> **Request**
Convert the item lines between the line holding "This screenshot has height=642, width=1249." and the line holding "Screen dimensions: 720x450 pos(129,412)", inclusive, into a Markdown table. Use the columns Row and Item Line, number each row, and leave out blank lines.

----

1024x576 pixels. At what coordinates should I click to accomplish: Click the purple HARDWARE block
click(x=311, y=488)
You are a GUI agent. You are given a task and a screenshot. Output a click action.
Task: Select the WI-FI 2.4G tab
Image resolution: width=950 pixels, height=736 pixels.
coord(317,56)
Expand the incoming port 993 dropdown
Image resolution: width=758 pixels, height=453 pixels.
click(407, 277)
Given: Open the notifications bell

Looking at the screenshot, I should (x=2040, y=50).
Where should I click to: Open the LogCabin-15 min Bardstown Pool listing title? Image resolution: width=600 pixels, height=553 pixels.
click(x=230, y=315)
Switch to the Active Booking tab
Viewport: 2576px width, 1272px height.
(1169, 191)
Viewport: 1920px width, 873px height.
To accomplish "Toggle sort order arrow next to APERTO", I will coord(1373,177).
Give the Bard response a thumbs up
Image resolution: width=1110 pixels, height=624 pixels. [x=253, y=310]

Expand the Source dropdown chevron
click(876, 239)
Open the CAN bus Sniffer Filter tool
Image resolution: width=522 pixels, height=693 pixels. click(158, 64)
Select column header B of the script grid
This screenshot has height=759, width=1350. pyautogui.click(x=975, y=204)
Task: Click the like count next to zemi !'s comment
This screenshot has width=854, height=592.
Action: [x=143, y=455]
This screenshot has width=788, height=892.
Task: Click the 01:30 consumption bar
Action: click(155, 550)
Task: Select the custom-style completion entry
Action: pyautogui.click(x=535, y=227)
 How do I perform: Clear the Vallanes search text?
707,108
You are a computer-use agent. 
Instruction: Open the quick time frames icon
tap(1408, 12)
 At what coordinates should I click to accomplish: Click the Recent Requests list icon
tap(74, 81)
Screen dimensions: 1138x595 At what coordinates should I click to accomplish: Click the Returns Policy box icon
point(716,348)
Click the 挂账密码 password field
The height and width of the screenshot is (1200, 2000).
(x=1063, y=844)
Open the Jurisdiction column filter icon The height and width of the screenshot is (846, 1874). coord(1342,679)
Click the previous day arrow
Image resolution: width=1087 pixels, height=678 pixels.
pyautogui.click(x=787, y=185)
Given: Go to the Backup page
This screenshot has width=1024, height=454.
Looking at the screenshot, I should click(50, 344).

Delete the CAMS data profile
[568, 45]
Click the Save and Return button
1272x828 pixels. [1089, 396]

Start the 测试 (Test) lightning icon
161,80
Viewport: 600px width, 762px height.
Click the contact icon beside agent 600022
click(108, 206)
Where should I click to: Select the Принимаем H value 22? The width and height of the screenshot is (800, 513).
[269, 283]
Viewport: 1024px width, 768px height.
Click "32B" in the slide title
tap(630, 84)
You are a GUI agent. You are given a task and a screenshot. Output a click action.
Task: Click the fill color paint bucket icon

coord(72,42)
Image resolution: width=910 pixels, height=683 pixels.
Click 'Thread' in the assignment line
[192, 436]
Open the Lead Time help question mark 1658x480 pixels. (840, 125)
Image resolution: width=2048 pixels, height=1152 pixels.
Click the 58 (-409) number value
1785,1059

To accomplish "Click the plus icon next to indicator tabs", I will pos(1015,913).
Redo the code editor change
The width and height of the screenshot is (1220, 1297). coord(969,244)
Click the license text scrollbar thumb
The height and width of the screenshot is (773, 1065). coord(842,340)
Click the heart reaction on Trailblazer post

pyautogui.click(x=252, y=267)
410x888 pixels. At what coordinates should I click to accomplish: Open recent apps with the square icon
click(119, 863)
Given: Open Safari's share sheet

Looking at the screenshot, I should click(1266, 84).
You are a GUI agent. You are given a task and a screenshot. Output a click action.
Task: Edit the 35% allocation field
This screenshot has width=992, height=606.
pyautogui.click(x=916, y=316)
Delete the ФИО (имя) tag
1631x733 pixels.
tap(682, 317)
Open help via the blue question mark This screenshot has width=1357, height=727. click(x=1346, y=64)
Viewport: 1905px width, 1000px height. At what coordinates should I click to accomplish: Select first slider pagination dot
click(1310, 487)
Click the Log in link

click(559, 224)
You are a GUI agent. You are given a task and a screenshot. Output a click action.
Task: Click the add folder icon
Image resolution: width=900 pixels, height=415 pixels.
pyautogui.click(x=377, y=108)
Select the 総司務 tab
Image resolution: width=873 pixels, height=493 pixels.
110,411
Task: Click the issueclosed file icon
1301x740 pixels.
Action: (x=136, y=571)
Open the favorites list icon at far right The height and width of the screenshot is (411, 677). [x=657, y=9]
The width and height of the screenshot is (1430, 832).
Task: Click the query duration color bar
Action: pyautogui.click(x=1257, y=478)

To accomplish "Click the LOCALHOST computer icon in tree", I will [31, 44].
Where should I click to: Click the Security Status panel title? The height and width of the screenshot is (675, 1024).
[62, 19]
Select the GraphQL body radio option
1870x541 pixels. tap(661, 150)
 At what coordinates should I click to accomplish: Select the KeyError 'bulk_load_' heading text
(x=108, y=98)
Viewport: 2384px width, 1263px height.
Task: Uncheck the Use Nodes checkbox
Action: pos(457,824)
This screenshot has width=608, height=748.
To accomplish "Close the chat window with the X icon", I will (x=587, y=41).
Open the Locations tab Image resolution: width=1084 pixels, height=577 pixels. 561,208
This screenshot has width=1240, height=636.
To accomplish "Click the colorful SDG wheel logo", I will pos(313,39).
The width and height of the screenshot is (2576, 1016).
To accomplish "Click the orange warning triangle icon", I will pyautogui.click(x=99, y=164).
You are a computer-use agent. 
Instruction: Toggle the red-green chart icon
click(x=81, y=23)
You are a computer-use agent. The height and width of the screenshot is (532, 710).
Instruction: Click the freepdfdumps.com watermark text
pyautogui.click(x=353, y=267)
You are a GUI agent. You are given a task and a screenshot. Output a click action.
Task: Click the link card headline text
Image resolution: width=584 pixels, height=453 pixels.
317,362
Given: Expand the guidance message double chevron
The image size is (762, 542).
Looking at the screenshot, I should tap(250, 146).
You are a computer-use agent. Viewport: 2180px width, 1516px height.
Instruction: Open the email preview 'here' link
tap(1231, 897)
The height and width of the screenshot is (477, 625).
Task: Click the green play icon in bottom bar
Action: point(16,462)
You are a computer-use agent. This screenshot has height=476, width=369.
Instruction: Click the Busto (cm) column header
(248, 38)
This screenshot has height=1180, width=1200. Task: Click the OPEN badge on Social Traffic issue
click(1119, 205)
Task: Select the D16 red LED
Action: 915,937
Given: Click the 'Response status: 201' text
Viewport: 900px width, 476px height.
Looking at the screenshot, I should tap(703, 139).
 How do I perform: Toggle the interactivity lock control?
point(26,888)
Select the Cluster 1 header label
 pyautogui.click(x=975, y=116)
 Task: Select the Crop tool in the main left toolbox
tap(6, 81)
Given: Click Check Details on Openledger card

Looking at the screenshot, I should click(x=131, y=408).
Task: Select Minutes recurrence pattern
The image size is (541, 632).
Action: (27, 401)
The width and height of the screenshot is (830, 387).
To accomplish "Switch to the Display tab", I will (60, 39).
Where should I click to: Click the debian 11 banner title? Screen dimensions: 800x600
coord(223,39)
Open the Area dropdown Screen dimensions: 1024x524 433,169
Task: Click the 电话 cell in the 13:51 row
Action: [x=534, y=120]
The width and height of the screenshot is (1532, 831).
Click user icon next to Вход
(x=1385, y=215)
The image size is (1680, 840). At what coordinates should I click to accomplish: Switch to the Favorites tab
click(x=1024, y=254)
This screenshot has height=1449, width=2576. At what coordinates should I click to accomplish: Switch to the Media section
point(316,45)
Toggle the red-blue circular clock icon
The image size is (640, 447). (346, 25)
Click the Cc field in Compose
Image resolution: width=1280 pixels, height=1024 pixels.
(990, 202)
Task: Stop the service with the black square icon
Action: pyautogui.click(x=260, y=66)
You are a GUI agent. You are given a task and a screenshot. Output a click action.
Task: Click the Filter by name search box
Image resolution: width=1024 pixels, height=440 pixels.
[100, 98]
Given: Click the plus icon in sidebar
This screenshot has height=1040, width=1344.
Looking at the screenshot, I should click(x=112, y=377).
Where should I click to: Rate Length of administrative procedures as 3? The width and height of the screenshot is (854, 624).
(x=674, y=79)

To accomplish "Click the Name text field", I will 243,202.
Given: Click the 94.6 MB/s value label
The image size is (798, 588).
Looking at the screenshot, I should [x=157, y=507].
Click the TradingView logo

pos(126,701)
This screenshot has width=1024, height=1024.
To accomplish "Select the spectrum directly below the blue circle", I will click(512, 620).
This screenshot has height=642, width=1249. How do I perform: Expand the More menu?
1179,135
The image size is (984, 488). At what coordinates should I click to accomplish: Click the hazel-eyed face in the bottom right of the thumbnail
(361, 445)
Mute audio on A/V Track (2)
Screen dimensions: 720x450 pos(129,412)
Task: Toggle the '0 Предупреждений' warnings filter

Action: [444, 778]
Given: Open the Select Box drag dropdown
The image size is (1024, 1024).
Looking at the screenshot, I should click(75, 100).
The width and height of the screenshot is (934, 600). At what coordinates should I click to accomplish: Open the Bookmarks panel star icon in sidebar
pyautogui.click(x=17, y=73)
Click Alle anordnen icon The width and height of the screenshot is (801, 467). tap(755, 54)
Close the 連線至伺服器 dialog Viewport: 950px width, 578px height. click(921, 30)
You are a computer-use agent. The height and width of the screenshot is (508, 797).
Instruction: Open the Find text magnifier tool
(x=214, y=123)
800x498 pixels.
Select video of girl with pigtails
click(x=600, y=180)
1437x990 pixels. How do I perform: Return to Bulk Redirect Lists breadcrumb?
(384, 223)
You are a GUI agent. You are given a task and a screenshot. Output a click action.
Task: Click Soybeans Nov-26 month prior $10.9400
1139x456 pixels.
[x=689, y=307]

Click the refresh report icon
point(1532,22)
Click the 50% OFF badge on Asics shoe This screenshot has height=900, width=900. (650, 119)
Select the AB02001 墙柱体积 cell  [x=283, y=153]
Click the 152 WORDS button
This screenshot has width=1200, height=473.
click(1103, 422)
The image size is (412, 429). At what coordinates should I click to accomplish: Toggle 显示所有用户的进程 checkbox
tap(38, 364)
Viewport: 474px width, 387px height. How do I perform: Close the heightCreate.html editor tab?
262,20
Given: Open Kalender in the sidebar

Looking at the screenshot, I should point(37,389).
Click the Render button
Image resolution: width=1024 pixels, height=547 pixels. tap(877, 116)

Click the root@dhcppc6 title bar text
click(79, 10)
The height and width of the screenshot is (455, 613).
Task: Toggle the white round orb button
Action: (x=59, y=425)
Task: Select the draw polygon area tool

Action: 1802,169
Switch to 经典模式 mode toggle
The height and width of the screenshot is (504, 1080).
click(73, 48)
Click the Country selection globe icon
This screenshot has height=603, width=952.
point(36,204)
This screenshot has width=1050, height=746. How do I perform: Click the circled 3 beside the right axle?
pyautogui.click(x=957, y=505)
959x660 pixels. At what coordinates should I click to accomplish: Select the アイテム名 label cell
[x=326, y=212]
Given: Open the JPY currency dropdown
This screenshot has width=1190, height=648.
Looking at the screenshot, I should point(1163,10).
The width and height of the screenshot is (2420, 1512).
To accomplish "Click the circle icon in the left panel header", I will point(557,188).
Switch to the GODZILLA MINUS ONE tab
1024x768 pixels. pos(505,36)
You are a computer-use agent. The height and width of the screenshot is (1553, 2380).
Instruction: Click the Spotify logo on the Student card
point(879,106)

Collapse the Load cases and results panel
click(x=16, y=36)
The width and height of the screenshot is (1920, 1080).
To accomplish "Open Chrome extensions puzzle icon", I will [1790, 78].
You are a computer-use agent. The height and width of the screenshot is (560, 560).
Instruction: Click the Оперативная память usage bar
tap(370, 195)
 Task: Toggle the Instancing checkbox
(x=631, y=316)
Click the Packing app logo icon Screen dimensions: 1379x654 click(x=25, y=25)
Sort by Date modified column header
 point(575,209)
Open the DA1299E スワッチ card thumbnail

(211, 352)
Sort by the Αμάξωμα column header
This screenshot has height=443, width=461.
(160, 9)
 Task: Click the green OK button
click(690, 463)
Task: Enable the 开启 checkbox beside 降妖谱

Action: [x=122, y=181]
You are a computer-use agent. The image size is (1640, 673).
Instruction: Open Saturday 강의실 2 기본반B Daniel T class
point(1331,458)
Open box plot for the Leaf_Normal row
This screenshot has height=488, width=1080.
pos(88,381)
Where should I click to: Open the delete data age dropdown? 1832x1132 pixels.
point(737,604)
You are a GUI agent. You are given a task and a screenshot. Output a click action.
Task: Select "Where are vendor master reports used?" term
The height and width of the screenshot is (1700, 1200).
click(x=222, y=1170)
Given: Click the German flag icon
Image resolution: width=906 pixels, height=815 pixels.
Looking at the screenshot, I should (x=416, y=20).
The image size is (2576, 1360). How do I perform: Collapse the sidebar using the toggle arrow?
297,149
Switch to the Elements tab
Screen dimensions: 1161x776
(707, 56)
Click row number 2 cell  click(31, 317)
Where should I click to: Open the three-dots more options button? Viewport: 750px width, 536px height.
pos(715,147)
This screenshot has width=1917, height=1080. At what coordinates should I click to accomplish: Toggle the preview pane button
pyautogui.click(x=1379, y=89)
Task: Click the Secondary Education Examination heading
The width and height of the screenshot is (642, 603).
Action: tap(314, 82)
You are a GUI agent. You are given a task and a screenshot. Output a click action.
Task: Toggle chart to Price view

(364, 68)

----

> **Result of this task**
| Row | Item Line |
|---|---|
| 1 | This screenshot has height=642, width=1249. How do I perform: Expand the More menu? |
| 2 | 1179,135 |
| 3 | The image size is (984, 488). At what coordinates should I click to accomplish: Click the hazel-eyed face in the bottom right of the thumbnail |
| 4 | (361, 445) |
| 5 | Mute audio on A/V Track (2) |
| 6 | Screen dimensions: 720x450 pos(129,412) |